*Reading text*
BOULDER, Colo.—The University of Colorado may set up a program to bring prominent conservatives to teach at its Boulder campus, which is often criticized as being too liberal.
University officials said this week they may pursue a $9 million endowment for a Visiting Chair in Conservative Thought and Policy. It would be filled by scholars, historians, politicians or media figures serving a one- or two-year appointment on a rotating basis.
University spokesman Bronson Hilliard said the object is to add diversity of thought, not “be a thumb in the eye to anyone’s progressive politics.”
Some conservatives were immediately critical.
Tom Lucero, a Republican and a member of the university’s governing Board of Regents, said the focus of the visiting chair was narrow.
“Part of what our goal and intent is is to widen the debate,” he said. “The way you widen the debate is by casting the description in much broader terms. It should not come down to a debate of conservative vs. liberal.”

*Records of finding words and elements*
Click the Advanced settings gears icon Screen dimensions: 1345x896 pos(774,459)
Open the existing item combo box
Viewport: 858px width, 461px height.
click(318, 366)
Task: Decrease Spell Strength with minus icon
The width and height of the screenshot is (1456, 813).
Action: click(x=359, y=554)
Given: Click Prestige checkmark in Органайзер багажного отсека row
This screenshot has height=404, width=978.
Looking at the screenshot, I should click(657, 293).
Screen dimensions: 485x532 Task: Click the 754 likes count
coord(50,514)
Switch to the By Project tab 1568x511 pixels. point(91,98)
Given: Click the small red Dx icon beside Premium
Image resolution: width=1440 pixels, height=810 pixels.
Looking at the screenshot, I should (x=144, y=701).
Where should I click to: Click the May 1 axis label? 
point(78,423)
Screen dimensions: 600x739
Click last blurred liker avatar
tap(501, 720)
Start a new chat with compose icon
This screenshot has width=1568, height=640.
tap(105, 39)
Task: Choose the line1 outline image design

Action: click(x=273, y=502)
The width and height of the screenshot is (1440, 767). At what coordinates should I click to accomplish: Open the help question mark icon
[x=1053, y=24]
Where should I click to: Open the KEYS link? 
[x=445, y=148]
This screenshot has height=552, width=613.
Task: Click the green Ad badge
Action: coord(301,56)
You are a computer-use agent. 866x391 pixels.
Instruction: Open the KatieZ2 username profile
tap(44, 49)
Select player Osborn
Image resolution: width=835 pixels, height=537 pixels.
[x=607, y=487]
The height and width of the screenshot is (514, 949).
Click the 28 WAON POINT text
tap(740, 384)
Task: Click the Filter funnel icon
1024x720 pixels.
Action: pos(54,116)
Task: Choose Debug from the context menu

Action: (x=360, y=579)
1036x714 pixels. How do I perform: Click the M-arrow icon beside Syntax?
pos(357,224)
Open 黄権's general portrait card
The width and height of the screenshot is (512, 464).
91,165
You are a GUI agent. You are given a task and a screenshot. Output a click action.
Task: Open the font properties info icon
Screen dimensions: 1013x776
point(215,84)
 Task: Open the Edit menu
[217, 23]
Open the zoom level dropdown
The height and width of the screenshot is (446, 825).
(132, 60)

*Requirements*
(A) Answer these from the news article above about the University of Colorado's possible conservative chair:
(i) How large an endowment might university officials pursue for the chair?
(ii) How long would each appointment to the chair last?
(iii) What position does Tom Lucero hold at the university?
(B) Write the next few paragraphs of the news article about the University of Colorado's possible conservative chair, picking up after its final sentence.

*Exercise results*
(A)
(i) $9 million.
(ii) One or two years, on a rotating basis.
(iii) He is a member of the university's governing Board of Regents.

(B)
Colorado Republican Tom Tancredo joked Wednesday that he would apply and push for classes in “English Only 101” and “American Assimilation.”
Tancredo, a hard-liner on immigration who advocates a fence on the U.S.-Mexican border, also said he would propose a 20-foot-high fence around the Boulder campus.
Tancredo spokesman T.Q. Houlton said Tancredo doesn’t really want the job and was just poking fun at CU’s plans.
Ed Rozek, a professor emeritus of political science, said establishing an endowed chair in conservative views sounded like tokenism.
“What is needed is pluralism of ideas, meaning no political party has a monopoly on any campus,” Rozek said. “All views—socialism, communism, democracy—should be discussed.”
Hilliard defended the idea said the endowed chair is not a token gesture. He said the idea has been in the works for at least a decade.
“Conservative thought has been extremely influential in economics and dominated the political landscape for the last 30 years,” Hilliard said.
The university has repeatedly come under fire from conservatives who accuse it of a liberal bias, particularly during the controversy that led to the firing of ethnic studies professor Ward Churchill on plagiarism allegations.
Churchill created an uproar when he likened some Sept. 11 victims to a notorious Nazi. University officials concluded he couldn’t be fired for that essay but they launched an investigation into his research that led to his dismissal.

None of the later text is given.